- Born: 1992 (age 33–34) Econa
- Citizenship: Cameroon
- Occupation: Activist
- Known for: Gender equity advocate

= Caryn Oyo Dasah =

Cameronian Feminist, activist, Gender equity advocate

Caryn Oyo Dasah is a Cameroonian feminist, social justice activist, and advocate for gender equality. She is the founder of Hope Advocates Africa, an organization dedicated to promoting women's empowerment, peacebuilding, and the sexual, reproductive, and human rights of women and girls.

== Early life and education ==
Dasah was born in Econa in Cameroon Southwest Region in 1992. She holds a master's degree in peace, conflict, and international relations. In 2023, she was chosen as one of 20 young feminist activists globally to join the Sister-to-Sister Mentorship Program, a collaborative initiative by the Nobel Women's Initiative and the Coady International Institute.

== Advocacy ==
In 2019, Dasah and several fellow Cameroonian advocates attended a conflict resolution and mediation residency hosted by the pan-African peace movement, Africans Rising. This made her and the participants to establish the Cameroon Women's Peace Movement.Dasah spearheaded a delegation from the movement to participate in pre-consultation talks for the government-sponsored National Dialogue peace process.

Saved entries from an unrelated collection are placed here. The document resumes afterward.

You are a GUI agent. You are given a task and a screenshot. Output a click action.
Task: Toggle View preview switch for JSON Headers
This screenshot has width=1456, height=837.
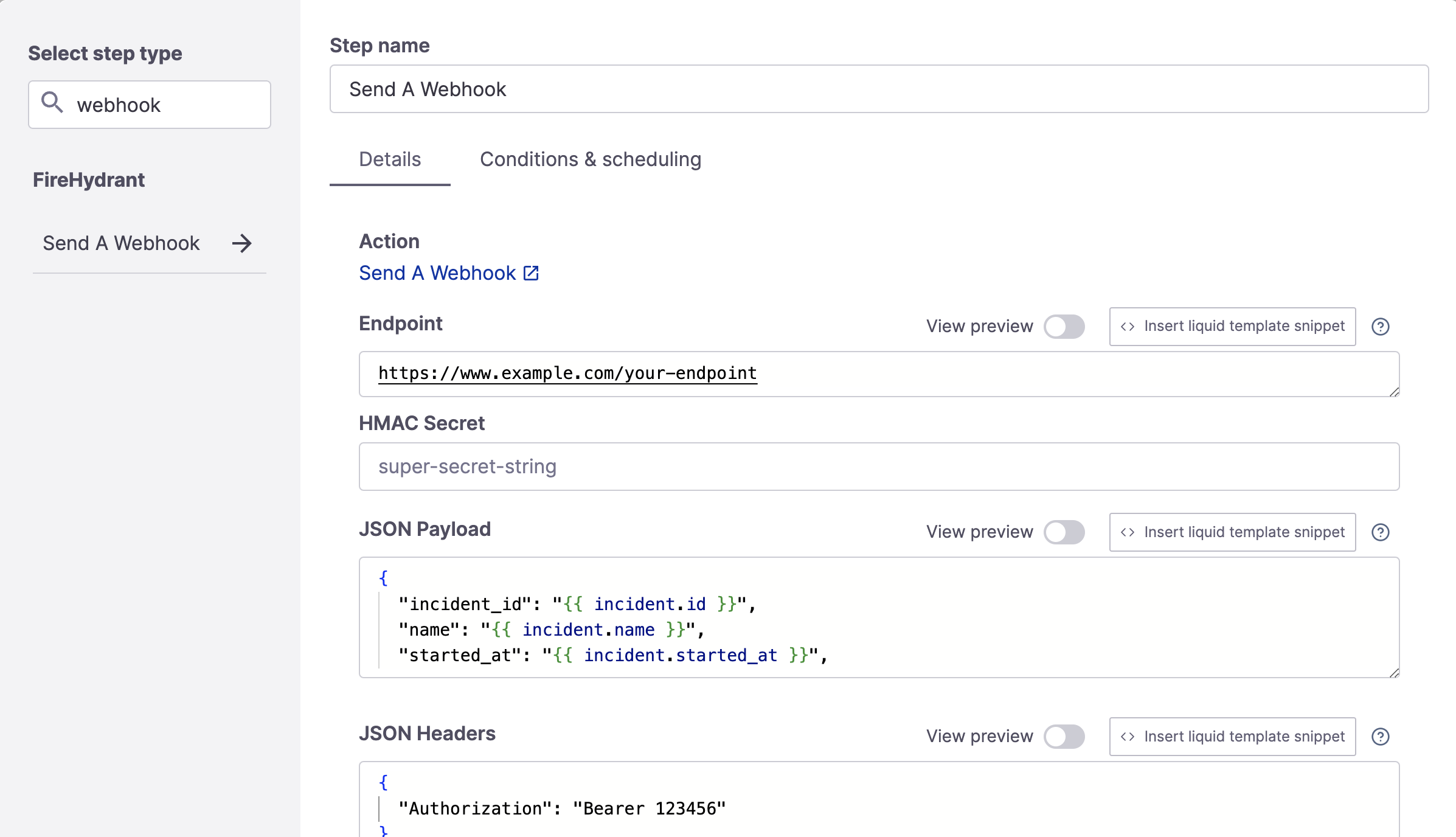(1065, 736)
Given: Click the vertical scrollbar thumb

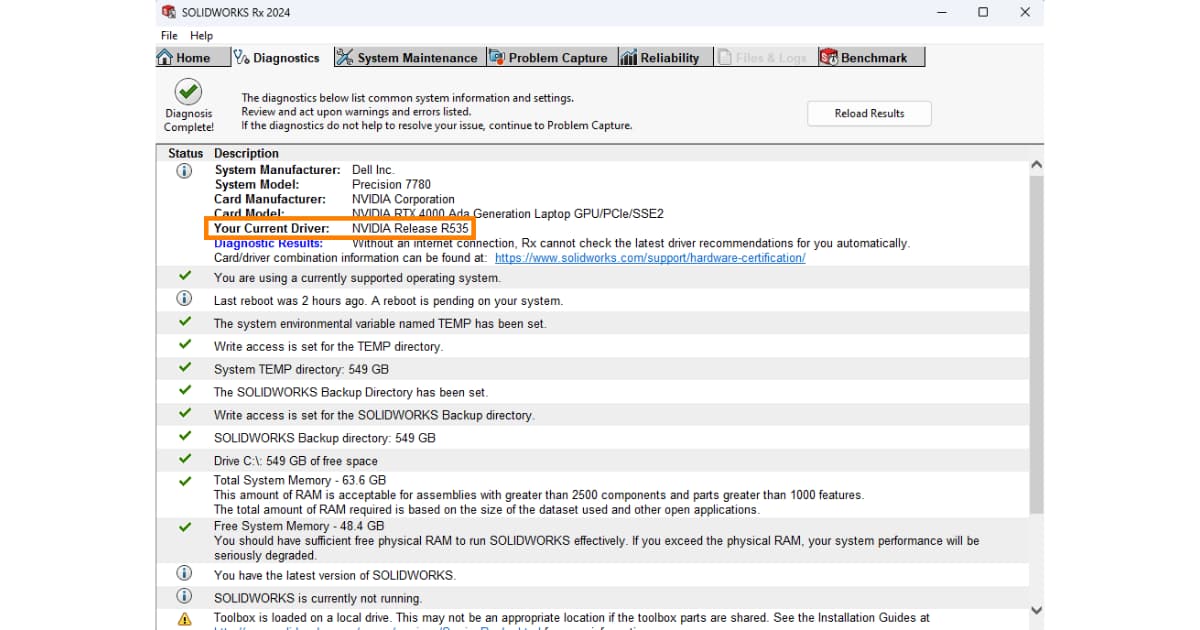Looking at the screenshot, I should [1036, 340].
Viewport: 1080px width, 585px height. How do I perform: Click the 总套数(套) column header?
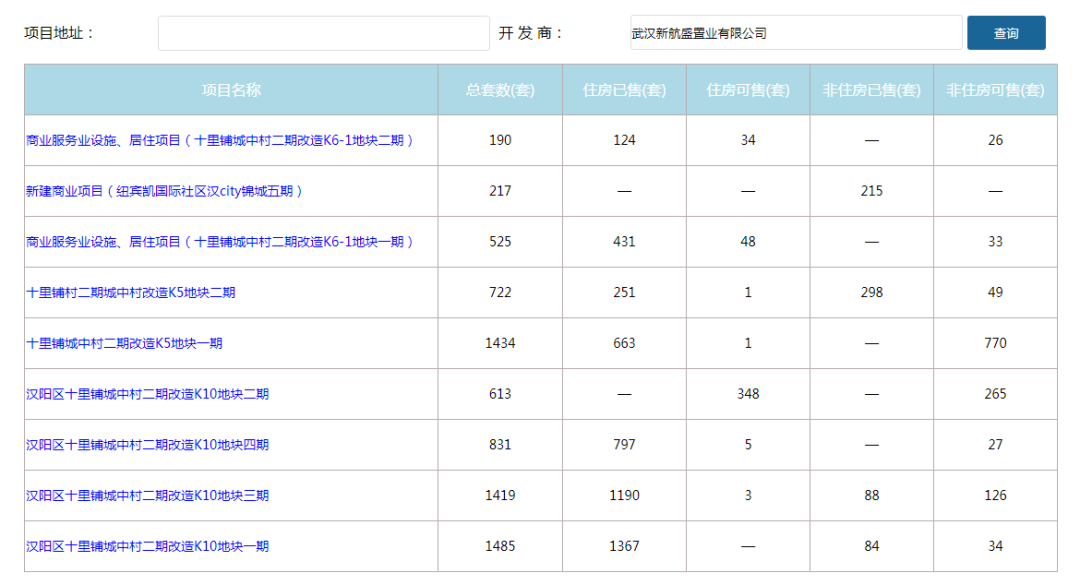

She was a member of the Beijing+25 Youth Task Force, in 2020 she was elected general coordinator of the Cameroon women's peace movement.

In 2022, She led an initiative through her organization, Hope Advocates Africa, to distribute birthing kits to vulnerable pregnant women's and girls at the Buea Regional Hospital Annex in the Southwest region. Backed by funding from NAMATI and the Global Fund for Human Rights.

She serves as an ambassador for the UN Women's Generation Equality Task Force. In this role, she attended the "I am Generation Equality" forums in both New York and Paris, amplifying the voices of the women she represents. she also acts as the general coordinator for the Cameroon Women's Peace Movement.Her extensive advocacy earned her recognition in 2023 when she was selected as one of ten female peacebuilders to receive a grant from the “Women Waging Peace” network.